(Beginning of Document passage)

Fortunately, pelvic floor dysfunction can be treated relatively easily in many cases. If you need physical therapy, you’re likely to feel better, but it may take a few months of sessions. Pelvic floor dysfunction is treated without surgery. Nonsurgical treatments include:
- Biofeedback±This is the most common treatment, done with the help of a physical therapist. Biofeedback isn’t painful and helps over 75% of people with pelvic floor dysfunction. Your physical therapist might use biofeedback in different ways to retrain your muscles. For example, they may use special sensors and video to monitor your pelvic floor muscles as you try to relax or clench them. Your therapist then gives you feedback and works with you to improve your muscle coordination.
- Pelvic floor physical therapy: Physical therapy is commonly done at the same time as biofeedback therapy. Your therapist will determine which muscles in your lower back, pelvis and pelvic floor are really tight and teach you exercises to stretch these muscles so their coordination can be improved.
- Medications: Daily medications that help to keep your bowel movements soft and regular are a very important part of treating pelvic floor dysfunction. Some of these medications are available over-the-counter at the drugstore and include stool softeners such as MiraLAX®, Colace®, senna or generic stool softeners. Your primary care doctor or a gastroenterologist can help to advise you which medications are most helpful in keeping your stools soft.
- Relaxation techniques: Your provider or physical therapist might also recommend you try relaxation techniques such as meditation, warm baths, yoga and exercises, or acupuncture.
Will I need surgery to treat pelvic floor dysfunction?
There isn’t a surgery to treat pelvic floor dysfunction because it’s an issue with your muscles. In rare circumstances, when physical therapy and biofeedback don’t work, your provider might recommend you see a pain injection specialist. These doctors specialize in localizing the specific muscles that are too tense or causing pain. They can use a small needle to inject the muscle with numbing medication and relaxing medication. This is called trigger point injection.
What makes pelvic floor dysfunction worse?
It can take several months of routine bowel or urinary medications and pelvic floor physical therapy before symptoms of pelvic floor dysfunction start to improve. The most important part of treatment is to not give up. Forgetting to take your medications every day will cause your symptoms to continue and possibly get worse. Also, skipping physical therapy appointments or not practicing exercises can slow healing.

(End of Document passage)

Brief 1
From the passage on pelvic floor dysfunction treatment, extract the text between "Fortunately, pelvic floor" and "your muscle coordination.", inclusive.
Brief 2
Answer these questions using the passage on pelvic floor dysfunction treatment:
(a) What share of people with pelvic floor dysfunction does biofeedback help?
(b) What is the procedure called in which a doctor uses a small needle to inject a muscle with numbing and relaxing medication?
(c) According to the passage, what can forgetting to take medications every day do?
Brief 3
Summarize the passage on pelvic floor dysfunction treatment in two sentences.

(Beginning of Extracted data)

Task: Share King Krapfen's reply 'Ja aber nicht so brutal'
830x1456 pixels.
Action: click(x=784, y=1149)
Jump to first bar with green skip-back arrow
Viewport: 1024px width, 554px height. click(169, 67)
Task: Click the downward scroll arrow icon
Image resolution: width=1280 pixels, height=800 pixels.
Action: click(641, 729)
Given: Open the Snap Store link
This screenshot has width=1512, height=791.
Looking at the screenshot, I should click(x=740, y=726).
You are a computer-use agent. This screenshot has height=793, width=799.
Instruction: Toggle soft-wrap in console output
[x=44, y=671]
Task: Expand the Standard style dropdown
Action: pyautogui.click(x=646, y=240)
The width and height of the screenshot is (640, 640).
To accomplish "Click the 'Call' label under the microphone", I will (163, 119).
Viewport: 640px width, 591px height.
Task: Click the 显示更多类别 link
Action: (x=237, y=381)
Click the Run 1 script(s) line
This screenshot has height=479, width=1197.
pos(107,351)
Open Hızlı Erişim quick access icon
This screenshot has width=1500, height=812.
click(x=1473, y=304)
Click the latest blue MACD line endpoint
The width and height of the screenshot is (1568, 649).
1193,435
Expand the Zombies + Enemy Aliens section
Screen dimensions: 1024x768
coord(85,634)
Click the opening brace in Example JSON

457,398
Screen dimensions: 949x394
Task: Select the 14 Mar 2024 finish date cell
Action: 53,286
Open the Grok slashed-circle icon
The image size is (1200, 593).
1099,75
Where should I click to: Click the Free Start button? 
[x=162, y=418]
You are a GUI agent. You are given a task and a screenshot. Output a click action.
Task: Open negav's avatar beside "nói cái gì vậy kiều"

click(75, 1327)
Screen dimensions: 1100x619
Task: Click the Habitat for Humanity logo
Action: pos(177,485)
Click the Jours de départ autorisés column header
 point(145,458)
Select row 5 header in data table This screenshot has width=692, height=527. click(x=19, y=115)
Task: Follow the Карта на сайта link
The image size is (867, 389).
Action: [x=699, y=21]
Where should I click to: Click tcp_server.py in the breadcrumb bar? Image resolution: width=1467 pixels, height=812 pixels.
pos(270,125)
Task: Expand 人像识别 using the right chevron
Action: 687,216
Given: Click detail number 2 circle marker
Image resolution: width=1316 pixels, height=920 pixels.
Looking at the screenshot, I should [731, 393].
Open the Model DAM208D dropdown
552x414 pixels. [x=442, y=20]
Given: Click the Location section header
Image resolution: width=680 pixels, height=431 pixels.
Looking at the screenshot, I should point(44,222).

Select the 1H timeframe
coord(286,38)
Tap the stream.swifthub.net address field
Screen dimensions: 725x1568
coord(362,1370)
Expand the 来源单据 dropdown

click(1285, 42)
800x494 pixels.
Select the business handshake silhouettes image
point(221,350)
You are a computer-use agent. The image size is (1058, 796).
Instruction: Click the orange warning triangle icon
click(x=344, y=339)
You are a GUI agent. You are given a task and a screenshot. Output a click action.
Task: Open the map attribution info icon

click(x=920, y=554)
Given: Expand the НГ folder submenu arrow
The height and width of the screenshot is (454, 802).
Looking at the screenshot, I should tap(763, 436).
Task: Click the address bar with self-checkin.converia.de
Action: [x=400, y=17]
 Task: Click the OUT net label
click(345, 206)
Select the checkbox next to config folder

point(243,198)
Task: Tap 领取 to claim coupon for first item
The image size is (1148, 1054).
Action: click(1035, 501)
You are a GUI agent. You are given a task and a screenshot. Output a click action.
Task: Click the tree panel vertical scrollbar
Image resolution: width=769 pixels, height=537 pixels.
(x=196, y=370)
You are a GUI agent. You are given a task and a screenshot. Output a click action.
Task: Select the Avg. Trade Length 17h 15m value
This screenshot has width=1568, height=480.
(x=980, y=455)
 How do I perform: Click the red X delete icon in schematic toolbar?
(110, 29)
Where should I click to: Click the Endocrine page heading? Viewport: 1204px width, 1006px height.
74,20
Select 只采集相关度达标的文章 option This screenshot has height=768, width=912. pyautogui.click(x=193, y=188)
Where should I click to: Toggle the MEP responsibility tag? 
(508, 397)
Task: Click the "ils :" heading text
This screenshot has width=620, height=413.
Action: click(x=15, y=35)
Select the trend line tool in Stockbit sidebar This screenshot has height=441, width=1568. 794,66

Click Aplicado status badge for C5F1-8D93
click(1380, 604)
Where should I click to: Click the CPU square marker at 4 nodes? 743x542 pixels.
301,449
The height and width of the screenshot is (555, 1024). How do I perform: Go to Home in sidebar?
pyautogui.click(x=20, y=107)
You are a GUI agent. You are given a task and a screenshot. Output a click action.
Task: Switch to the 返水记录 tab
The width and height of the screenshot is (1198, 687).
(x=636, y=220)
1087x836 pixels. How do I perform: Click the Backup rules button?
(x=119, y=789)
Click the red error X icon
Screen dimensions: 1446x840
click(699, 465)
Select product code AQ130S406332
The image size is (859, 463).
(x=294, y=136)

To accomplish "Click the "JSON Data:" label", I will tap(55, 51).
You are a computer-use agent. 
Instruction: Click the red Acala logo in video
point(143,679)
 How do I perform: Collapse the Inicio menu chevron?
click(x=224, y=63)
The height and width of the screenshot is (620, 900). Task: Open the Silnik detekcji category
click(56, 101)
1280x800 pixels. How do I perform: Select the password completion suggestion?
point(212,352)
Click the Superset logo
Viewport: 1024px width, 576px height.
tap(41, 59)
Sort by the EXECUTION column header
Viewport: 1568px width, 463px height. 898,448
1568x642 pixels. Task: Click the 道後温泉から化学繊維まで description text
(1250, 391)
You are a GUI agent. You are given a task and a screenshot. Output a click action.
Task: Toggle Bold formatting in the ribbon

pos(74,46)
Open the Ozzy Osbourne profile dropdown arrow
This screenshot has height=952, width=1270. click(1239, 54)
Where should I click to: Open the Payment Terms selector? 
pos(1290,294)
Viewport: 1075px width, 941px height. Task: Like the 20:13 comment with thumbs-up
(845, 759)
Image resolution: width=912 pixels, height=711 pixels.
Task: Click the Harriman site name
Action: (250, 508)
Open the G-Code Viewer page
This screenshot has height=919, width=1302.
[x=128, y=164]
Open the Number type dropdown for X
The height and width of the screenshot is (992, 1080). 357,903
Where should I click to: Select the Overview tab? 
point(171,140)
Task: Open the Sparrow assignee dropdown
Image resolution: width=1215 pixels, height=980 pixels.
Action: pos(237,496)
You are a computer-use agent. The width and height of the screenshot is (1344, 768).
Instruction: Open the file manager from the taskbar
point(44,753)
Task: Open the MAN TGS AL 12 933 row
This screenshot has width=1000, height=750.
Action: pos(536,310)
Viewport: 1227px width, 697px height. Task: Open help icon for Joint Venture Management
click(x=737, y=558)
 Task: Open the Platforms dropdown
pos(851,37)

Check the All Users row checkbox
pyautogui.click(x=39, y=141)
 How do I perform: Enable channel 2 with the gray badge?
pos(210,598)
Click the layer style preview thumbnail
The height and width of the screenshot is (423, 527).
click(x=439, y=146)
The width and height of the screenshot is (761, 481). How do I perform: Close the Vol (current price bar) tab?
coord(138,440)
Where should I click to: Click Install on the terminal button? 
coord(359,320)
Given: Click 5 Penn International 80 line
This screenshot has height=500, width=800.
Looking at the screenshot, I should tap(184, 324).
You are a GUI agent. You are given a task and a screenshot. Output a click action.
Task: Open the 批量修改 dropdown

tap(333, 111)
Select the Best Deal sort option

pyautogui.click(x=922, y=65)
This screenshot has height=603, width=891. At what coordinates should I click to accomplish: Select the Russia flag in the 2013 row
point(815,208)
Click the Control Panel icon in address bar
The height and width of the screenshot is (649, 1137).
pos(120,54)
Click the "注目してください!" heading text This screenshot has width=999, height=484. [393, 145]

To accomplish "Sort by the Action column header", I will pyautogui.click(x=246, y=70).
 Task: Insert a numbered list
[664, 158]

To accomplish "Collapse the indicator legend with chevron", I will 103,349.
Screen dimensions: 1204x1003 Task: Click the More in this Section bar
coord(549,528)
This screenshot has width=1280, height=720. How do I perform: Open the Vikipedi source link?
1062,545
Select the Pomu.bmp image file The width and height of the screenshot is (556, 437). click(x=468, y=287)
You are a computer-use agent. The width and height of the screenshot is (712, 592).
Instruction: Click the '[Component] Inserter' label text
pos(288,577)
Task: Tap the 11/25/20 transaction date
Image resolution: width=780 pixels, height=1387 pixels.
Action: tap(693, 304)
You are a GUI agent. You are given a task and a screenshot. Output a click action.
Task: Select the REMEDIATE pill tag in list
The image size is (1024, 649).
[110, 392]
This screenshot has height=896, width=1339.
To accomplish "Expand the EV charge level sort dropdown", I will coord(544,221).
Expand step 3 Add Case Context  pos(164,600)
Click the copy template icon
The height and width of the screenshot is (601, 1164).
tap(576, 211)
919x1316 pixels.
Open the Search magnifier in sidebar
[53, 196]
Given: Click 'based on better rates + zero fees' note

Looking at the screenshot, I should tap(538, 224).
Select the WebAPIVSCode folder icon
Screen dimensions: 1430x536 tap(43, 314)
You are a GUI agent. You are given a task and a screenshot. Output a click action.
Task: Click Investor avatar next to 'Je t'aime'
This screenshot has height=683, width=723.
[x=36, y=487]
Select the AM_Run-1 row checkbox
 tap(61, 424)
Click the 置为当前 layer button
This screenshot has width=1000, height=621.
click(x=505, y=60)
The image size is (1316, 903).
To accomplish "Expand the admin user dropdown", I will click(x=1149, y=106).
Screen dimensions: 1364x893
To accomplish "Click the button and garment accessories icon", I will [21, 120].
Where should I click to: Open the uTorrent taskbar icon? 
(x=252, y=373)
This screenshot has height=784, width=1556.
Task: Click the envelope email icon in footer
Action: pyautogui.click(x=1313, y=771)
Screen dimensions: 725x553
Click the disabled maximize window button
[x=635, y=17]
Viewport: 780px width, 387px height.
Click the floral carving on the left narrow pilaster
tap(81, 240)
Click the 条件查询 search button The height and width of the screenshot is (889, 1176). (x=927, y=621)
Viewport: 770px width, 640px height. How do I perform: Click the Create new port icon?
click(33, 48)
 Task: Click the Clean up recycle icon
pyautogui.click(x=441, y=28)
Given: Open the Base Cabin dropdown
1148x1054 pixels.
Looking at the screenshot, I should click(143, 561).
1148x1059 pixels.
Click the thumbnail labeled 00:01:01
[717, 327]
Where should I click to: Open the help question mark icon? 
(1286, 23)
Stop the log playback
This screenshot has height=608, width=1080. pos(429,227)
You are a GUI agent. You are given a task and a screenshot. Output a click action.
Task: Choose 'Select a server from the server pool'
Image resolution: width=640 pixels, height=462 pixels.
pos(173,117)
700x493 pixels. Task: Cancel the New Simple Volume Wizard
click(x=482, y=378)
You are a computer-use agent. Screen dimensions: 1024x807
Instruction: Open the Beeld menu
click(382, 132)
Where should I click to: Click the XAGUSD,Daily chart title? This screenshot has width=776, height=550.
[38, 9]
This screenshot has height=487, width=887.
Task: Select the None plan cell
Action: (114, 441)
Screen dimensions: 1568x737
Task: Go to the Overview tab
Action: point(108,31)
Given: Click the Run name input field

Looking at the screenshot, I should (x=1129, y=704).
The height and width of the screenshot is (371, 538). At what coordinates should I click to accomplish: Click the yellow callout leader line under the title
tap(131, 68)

(End of Extracted data)

Result 1
Fortunately, pelvic floor dysfunction can be treated relatively easily in many cases. If you need physical therapy, you’re likely to feel better, but it may take a few months of sessions. Pelvic floor dysfunction is treated without surgery. Nonsurgical treatments include:
- Biofeedback±This is the most common treatment, done with the help of a physical therapist. Biofeedback isn’t painful and helps over 75% of people with pelvic floor dysfunction. Your physical therapist might use biofeedback in different ways to retrain your muscles. For example, they may use special sensors and video to monitor your pelvic floor muscles as you try to relax or clench them. Your therapist then gives you feedback and works with you to improve your muscle coordination.

Result 2
(a) Over 75%.
(b) Trigger point injection.
(c) It will cause symptoms to continue and possibly get worse.

Result 3
Pelvic floor dysfunction is treated without surgery, using biofeedback, pelvic floor physical therapy, daily medications that keep bowel movements soft and regular, and relaxation techniques. Improvement can take several months, and in rare cases where therapy and biofeedback fail, a pain injection specialist may give trigger point injections.